The pool was very welcomed and beautiful views. The gardens were nice to wander around..it was a deluxe hotel which certainly lived up to its excellent reputation. It was the perfect place to relax.
They took credit card. It was well situated for the tooth temple, a Kandy Evening street food walk with guide, a cultural show, the botanical gardens and of course the train station.
5). Our 5th recommended hotel is Beach & Bliss in Mirissa…yes we have missed Ella and Yala out- my mother used to say if you can’t say end thing good about something don’t say anything at all …although the hotel in Ella did have a fabulous view…I really can’t think of anything good to say about the hotel in Yala, where we stopped 4 nights and had to put up with unpleasant food, a room which wasn’t cleaned or made up even though we asked for it to be and we even had to provide our own loo roll because we asked for some more and it was not forthcoming…..so we jump ahead to Mirissa….we were supposed to be booked into the same hotel for 4 nights but once again the Sri Lankan booking agent had made a mistake and we were only booked in for 3 nights. Our guide and driver sorted it out and we spent a night at Beah & Bliss. The beach is actually a short walk along as it was pretty rocky in front of the hotel… The manager was really kind and switched all his bookings around so that I could be on a first floor room…we laid around the pool looking out to sea… we had a fabulous evening meal and a good breakfast the next morning.

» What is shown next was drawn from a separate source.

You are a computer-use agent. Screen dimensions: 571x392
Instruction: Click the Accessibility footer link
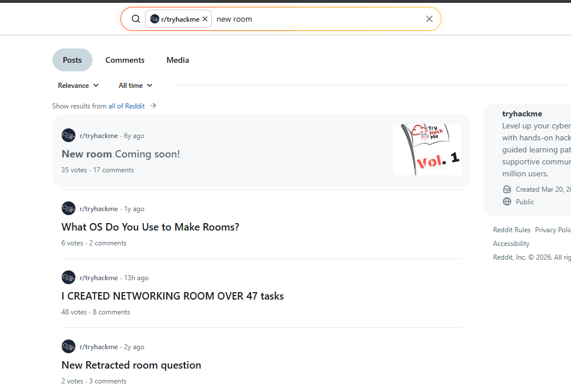tap(511, 244)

6). Sea World Botique hotel …finally we book in for our 3 nights…rather disappointed that we didn’t have a sea view room …if you book here you must book a sea view room ..the other rooms are on a noisy road and very, very small. The sea View room we were moved into after our first night was divine …the crashing waves, fantastic view, lovely balcony, huge room, big bed…loads of power points, massive bathroom and a spa shower…
We enjoyed the sun deck and the breakfast and the one evening meal we had there. They take credit card but prefer cash. The staff are very helpful and kind. It is ideally situated for using the restaurants on the beach in Mirissa and for a whale watching trip.
7). Sapphire Seas Hotel in Hikkaduwa is our final recommended hotel. It is right on a superb stretch of golden sand. We had a wonderful room on the second floor….there is a lift ( it didn’t always work when the electricity was of low wattage in the evening !!!) we had a wrap-around balcony so we could see the beach and sea from two different aspects. It was a massive room with a nice big bed and a fairly small en-suite bathroom with a shower. The electricity was strange in this hotel…sometimes the sockets and lights worked sometimes they didn’t…but if you tried them all you usually found a few to work…..but that aside ..nothing dull the awe and wonder of the beautiful seascapes from this room.
During the day there are loungers on a deck overlooking the sea and the pool. The food and beverage manager is really nice and friendly and organises his team to move the shades as the sun moves.
The restaurant is excellent ..the chief a talented man with a good sense of humour and a talented cook, he’ll even ask what fish you want to eat before he heads off to buy it.
This hotel is great for relaxing and a good base to visit Galle, a turtle sanctuary and a tsunami remembrance museum.